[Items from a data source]
__________________________________________________
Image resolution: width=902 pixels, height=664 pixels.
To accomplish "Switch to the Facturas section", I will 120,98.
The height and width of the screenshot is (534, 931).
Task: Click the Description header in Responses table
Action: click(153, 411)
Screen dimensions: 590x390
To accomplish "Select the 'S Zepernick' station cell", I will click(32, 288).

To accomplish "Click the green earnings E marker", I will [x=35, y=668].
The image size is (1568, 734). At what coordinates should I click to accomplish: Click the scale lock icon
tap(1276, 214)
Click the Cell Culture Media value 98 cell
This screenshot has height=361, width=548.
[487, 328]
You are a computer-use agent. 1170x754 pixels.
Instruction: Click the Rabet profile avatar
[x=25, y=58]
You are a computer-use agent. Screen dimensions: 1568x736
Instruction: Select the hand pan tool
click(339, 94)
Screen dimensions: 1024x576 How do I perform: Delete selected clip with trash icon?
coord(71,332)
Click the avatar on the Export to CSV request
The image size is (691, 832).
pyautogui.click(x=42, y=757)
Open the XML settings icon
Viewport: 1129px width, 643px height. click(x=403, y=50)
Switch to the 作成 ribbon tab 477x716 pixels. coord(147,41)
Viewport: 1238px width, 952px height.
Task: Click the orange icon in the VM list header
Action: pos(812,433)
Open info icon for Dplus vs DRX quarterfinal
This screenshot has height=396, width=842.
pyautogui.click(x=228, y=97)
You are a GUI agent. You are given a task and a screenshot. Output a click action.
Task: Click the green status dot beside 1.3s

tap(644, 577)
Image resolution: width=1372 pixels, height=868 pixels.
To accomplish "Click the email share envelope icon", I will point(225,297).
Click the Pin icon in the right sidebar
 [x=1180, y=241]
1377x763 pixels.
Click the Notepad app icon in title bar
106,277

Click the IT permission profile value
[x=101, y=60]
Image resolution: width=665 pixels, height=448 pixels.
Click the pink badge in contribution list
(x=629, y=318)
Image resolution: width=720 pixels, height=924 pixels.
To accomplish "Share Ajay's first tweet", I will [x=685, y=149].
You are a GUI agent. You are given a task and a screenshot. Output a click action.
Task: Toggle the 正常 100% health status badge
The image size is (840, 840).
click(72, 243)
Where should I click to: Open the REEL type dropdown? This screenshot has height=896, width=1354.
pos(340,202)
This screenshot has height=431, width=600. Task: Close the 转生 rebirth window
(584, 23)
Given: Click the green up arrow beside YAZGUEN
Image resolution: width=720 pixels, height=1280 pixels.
__________________________________________________
# ACTIVITY
Your response should be each line that includes the word "cell", copied from the records.

# ANSWER BELOW
To accomplish "Select the 'S Zepernick' station cell", I will click(32, 288).
Click the Cell Culture Media value 98 cell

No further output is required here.